Jan 22, 2009
Our very own Masa.
That's the easiest way to describe Jun Sakamoto, the sushi restaurant owned by the eponymous chef. Jun has developed quite a reputation in São Paulo, as a stern and serious man who charges incredibly high prices for his sushi and won't let anyone mix wasabi into their soy sauce.
In a way, it's all true. But if he won't let anyone mix the wasabi into the soy, for instance, the reason is that he doesn't serve those little green balls of so-called wasabi, but, rather, grates the real stuff on each sushi himself. The root is imported from the mountains of Japan at a premium. Like your sushi less spicy? Tell him, and he'll give you less on the next morsel.
And yes, he's serious.
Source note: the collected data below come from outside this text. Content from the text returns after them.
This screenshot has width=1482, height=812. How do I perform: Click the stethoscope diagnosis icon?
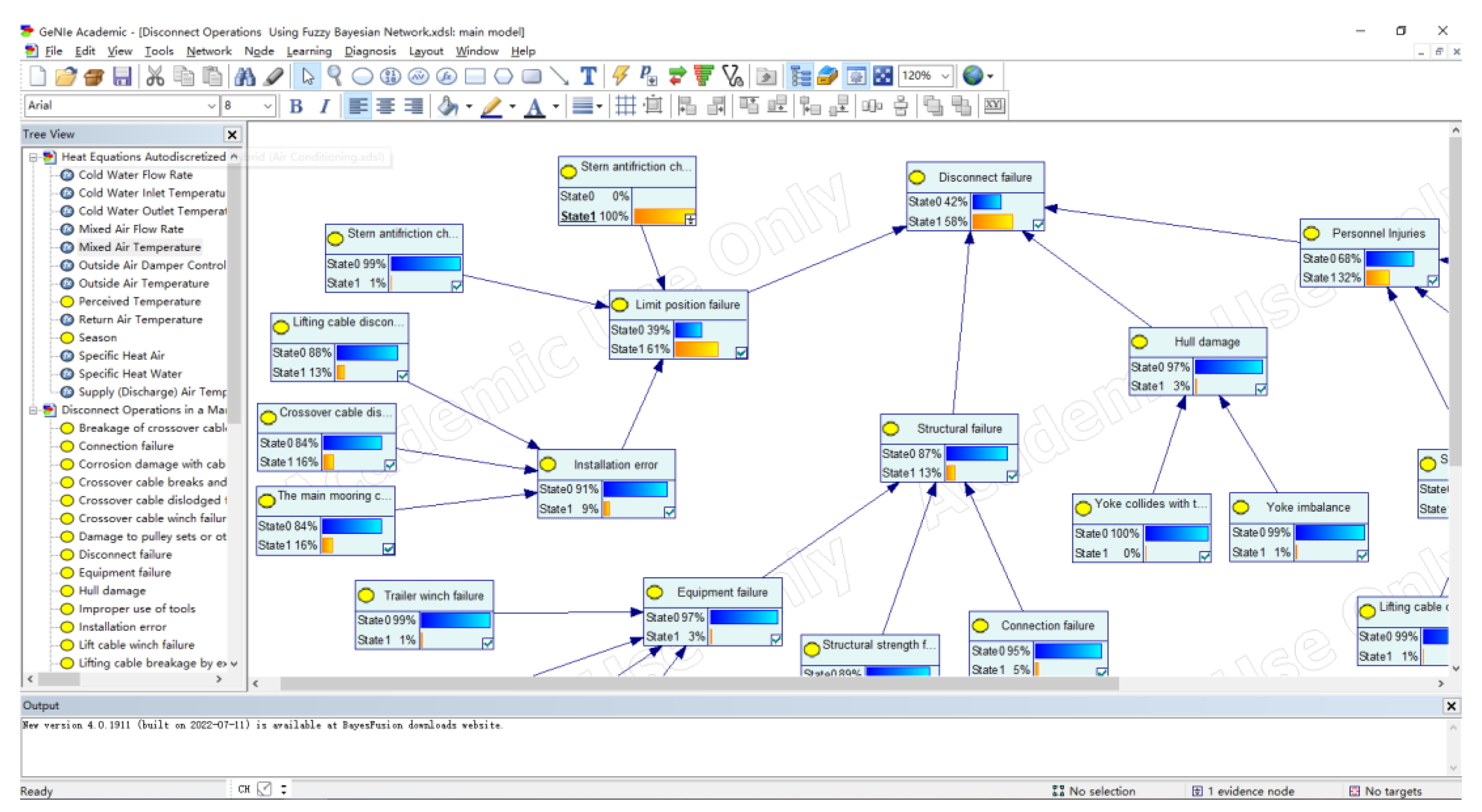pyautogui.click(x=732, y=76)
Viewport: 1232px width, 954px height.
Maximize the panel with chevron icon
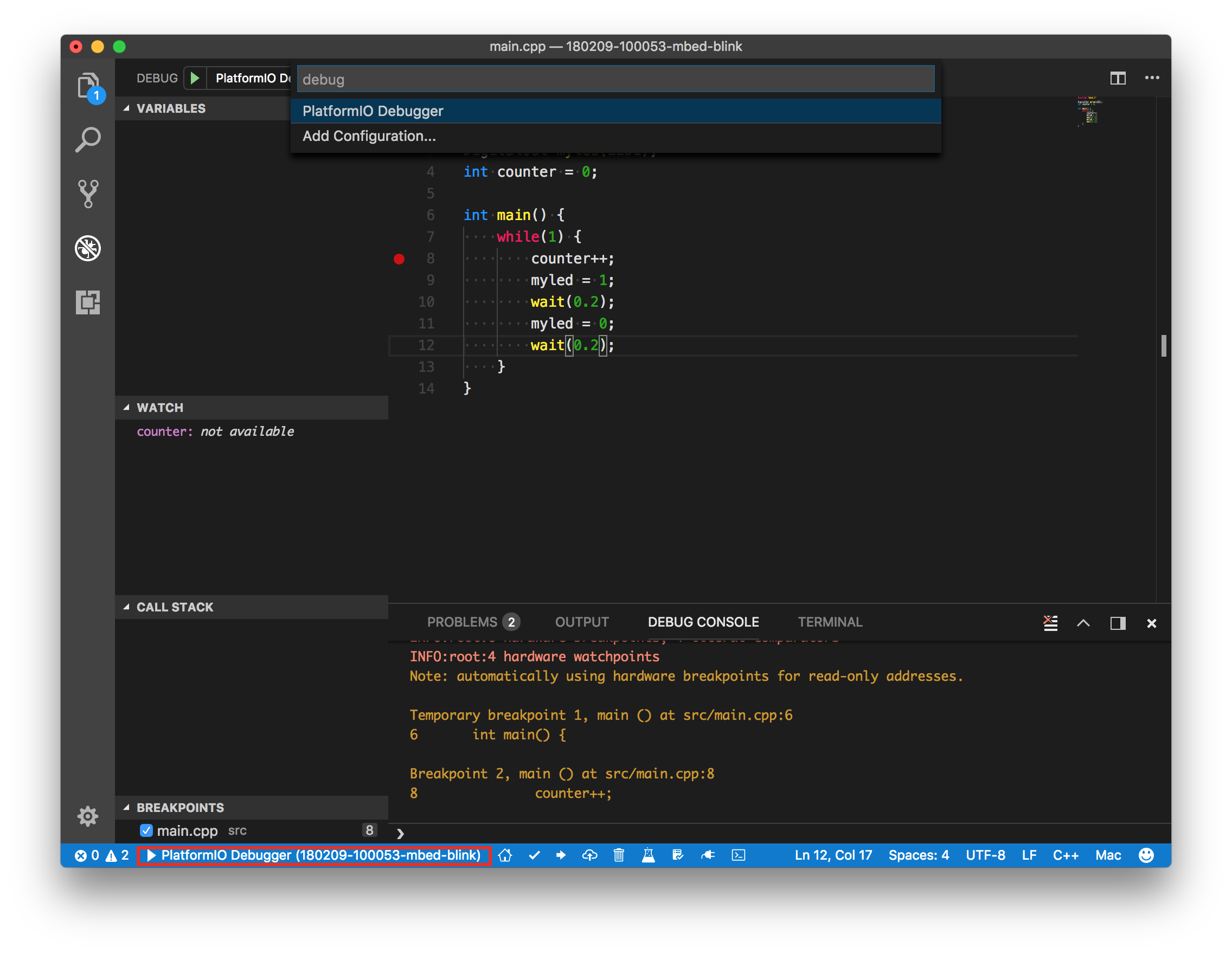pos(1083,623)
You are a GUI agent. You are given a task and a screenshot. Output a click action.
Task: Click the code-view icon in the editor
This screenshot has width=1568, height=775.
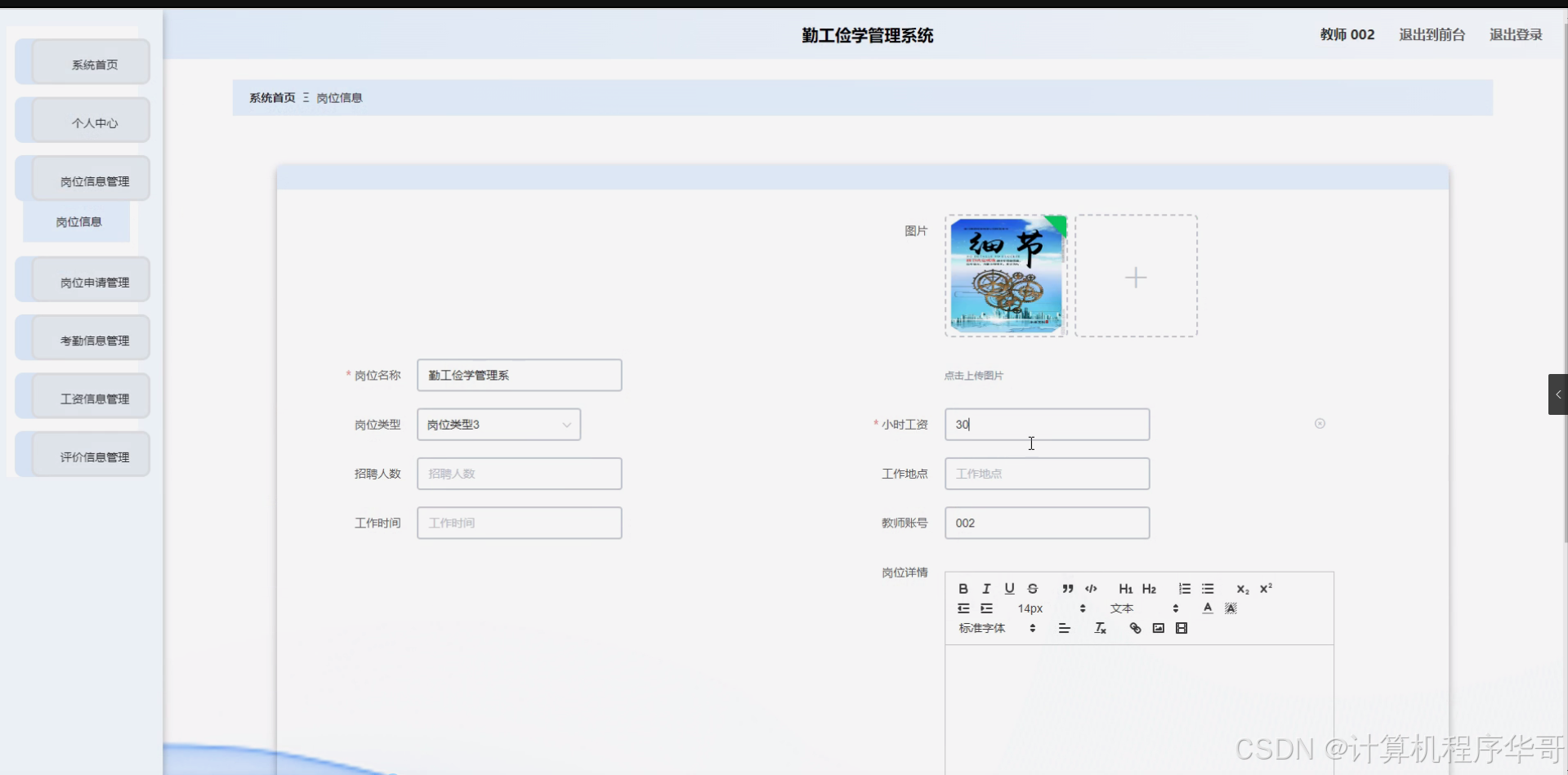click(x=1092, y=589)
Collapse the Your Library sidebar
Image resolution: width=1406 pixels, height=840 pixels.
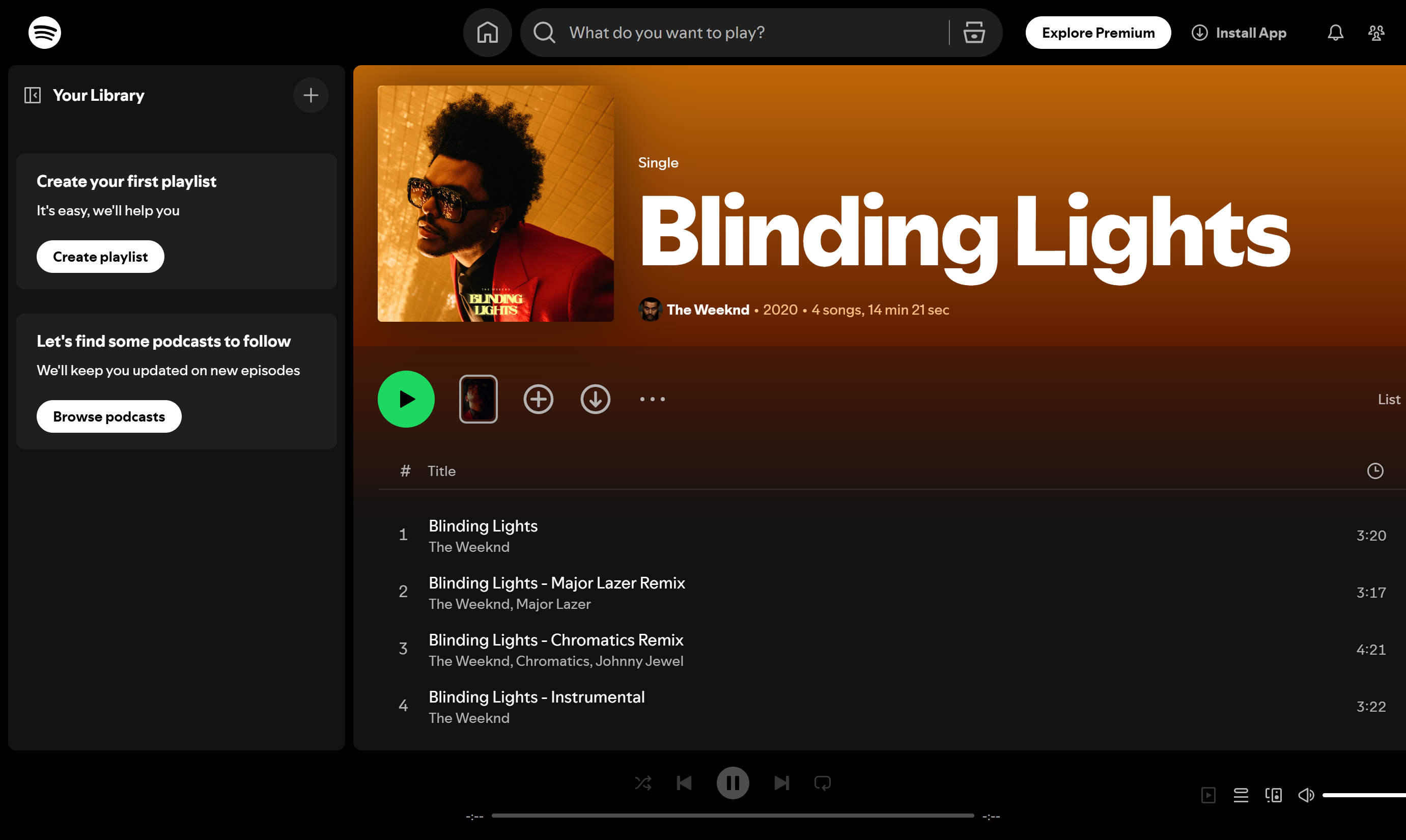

Serious about his craft and his reputation. But I still manage to have nice, easy chats with him whenever I sit in front of him at his counter.
Although you can order à la carte and stick to hot dishes only, I don't recommend it. See Jun as the Brazilian Masa, and reserve a spot at the bar. Then put yourself in his hands and let the man wow you.
Here are photos of my last dinner there, Nov. 08:
the amuse bouche:
Pargo wrapped in shiso:
Squid with a pinch of Hawaiian sea salt:
Ebi (sweet shrimp) lovingly deep-fried right in front of me:
Brunoise of tropical fruits, green tea ice cream, bean paste.
For serious sushi eaters, the place is a must-visit while in São Paulo.